> DO THIS
Repeat the lines beginning with the one that contains "Screen dimensions: 752x574" and ending after the one that contains "Click the Hub", substituting "end" for "terminate" and leaving everything else unchanged.

> INPUT ROWS
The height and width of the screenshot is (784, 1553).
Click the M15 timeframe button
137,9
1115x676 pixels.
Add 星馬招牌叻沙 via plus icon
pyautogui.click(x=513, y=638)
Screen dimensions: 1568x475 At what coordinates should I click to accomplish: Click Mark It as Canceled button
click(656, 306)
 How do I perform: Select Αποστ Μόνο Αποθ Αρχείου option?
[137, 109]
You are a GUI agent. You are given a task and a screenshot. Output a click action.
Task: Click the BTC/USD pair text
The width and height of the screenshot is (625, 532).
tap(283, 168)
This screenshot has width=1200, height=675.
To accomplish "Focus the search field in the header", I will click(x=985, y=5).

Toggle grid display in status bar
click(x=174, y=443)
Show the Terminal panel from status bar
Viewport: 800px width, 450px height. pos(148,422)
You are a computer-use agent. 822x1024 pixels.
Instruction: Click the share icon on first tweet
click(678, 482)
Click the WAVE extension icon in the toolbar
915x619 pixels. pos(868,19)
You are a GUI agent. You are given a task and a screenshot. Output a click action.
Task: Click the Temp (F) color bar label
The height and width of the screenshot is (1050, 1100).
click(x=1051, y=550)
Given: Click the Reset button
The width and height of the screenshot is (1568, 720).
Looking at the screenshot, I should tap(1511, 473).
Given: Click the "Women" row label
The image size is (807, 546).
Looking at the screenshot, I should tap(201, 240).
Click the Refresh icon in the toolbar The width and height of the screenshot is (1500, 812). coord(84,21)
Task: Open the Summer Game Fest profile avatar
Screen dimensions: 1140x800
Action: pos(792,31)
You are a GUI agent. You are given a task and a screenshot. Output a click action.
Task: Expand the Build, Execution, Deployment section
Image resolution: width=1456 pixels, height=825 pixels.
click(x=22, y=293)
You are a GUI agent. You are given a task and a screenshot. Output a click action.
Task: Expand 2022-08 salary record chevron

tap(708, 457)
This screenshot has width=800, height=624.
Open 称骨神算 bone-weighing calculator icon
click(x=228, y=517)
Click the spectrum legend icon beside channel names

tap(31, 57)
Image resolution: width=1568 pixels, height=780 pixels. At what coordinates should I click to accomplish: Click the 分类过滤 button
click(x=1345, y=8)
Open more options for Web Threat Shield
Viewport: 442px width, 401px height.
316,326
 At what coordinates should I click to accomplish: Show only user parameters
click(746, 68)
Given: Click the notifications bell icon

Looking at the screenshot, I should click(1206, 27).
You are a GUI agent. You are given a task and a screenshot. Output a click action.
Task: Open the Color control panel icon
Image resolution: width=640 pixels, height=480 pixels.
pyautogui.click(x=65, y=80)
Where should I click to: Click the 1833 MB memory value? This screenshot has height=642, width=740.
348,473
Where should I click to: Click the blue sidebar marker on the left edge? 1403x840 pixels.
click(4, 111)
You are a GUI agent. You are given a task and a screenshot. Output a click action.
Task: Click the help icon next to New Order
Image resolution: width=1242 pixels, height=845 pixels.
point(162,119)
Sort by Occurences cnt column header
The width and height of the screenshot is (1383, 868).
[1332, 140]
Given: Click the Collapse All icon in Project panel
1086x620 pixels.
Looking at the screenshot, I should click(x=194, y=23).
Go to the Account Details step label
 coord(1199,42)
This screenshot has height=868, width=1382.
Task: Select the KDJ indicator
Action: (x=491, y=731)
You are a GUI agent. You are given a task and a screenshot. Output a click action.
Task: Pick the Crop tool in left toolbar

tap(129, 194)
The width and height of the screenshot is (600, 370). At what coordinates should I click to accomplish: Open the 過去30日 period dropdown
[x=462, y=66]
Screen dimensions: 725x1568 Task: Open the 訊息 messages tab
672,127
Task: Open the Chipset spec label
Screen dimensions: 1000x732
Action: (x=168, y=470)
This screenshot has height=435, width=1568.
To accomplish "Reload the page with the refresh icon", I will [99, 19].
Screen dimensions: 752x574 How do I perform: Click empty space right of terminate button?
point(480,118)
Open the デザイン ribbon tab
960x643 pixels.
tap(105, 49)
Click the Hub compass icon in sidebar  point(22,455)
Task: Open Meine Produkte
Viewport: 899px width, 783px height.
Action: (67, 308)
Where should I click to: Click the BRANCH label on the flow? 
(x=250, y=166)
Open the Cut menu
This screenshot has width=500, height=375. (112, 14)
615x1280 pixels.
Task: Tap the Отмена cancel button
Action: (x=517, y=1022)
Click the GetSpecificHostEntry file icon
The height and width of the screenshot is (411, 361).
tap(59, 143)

> OUTPUT FOR THIS TASK
Screen dimensions: 752x574 How do I perform: Click empty space right of end button?
point(480,118)
Open the デザイン ribbon tab
960x643 pixels.
tap(105, 49)
Click the Hub compass icon in sidebar  point(22,455)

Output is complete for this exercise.